In recognition of National Disability Employment Awareness Month, we will be sharing stories about Steamers’ employees through the month of October.

Preparation for employment begins long before filling out an application and interviewing for a job. For people of all abilities, skill building starts in the classroom. Special Education programs are emphasizing the importance of preparing for employment more and more by using classroom time to teach transferable skills, from how to effectively communicate with others to what information will be needed on job applications. Transition programs for people with disabilities are also helpful in identifying options for students after high school.

Each year, students with disabilities from local high schools complete internships at Steamers. They come to us for the year and learn valuable job skills that will help them transition out of high school and into competitive employment. Throughout their time at Steamers, these students learn knife and kitchen safety skills, the importance of keeping a clean working space, and how to portion meat and roll sliders. They help make jam and prepare guacamole and salsa. We also teach soft skills, which are the most necessary for employment and transferable across settings. Students work on effective communication: how to notify a supervisor they will be absent, how to communicate with peers, and work on a team. We teach ways to ask for help, if assigned an unfamiliar work task and tools for managing frustrations. Most importantly, we celebrate successes big and small along the way.

This year, one of Steamers’ high school interns, Ethan, is the brother of another familiar face around the restaurant, Josh. Josh has been a line cook at Steamers since March 2015. Ethan had been to Steamers and Jack’s before, but only as a customer or to visit his brother. When asked why he wanted to do an internship at Steamers and Jack’s, Ethan said “to see what new things I can do, while I’m still in school.” He continued to say that he hoped his time working in the Prep Kitchen would help him get his dream job in the future: racing cars. Josh echoed Ethan, saying that he hoped his brother will “learn some new life skills and work hard, like our dad did.” The two brothers went back and forth about what they like to cook together (pasta, pizza, and steaks) to how they like to have fun, when they are not working hard.
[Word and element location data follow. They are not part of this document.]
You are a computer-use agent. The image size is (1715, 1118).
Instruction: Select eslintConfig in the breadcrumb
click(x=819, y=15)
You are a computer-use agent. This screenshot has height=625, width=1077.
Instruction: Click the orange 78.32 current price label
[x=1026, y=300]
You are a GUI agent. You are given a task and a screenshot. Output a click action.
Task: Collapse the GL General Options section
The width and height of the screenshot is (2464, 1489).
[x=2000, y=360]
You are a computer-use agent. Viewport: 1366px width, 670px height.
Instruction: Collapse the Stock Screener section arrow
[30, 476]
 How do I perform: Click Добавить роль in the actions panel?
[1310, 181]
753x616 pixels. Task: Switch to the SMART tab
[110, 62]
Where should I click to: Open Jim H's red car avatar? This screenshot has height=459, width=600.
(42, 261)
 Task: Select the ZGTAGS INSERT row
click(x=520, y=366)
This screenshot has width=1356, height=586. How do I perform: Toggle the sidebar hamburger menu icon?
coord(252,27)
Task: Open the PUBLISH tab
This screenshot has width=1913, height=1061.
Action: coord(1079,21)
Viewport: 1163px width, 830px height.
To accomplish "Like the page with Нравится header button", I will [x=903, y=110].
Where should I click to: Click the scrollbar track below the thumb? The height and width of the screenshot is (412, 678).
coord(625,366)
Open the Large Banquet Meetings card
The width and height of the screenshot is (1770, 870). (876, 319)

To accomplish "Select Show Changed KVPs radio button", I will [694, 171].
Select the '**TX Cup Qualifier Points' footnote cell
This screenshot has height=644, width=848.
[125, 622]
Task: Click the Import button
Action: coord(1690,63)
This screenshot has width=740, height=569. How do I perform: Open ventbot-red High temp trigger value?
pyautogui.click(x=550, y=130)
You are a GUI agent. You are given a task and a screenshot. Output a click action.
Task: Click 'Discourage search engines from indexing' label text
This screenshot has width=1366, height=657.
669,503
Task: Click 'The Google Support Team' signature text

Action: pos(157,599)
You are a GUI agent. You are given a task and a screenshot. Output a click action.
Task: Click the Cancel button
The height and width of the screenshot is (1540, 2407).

Video games are their preferred way to unwind.

Between laughing and sharing stories, Josh admitted that he was a little worried about how things would go for Ethan at his internship. “It’s a new job and I wanted to watch over him and make sure he’s doing well. After his first day, all that went away. He came home saying how much fun he had.” Ethan was a little nervous about his first day, but you would never have known. He said he walked in and thought “well, this is what a kitchen is… I guess I will just jump right in.” And he did.

Ethan picks up on tasks quickly. He is eager to learn and follows directions. Ethan pays attention to his surroundings and after being taught to set up a work station on his first day, he has completed that task independently during each of his shifts. Ethan’s successes with his internship at Steamers are a clear reflection of the hard work he (and his teachers) put in, while in school. Having an older brother to learn from probably helped a lot, too. Still, there is a lot left for Ethan to learn and he has already developed a list of skills he wants to gain. Top of that list? Different cuts of vegetables. With his positivity and work ethic, there is no doubt that Ethan will learn those skills and more.

Ethan is a great example to all of us for how to be a good employee: ask questions, pay attention, try new things, and of course, work hard.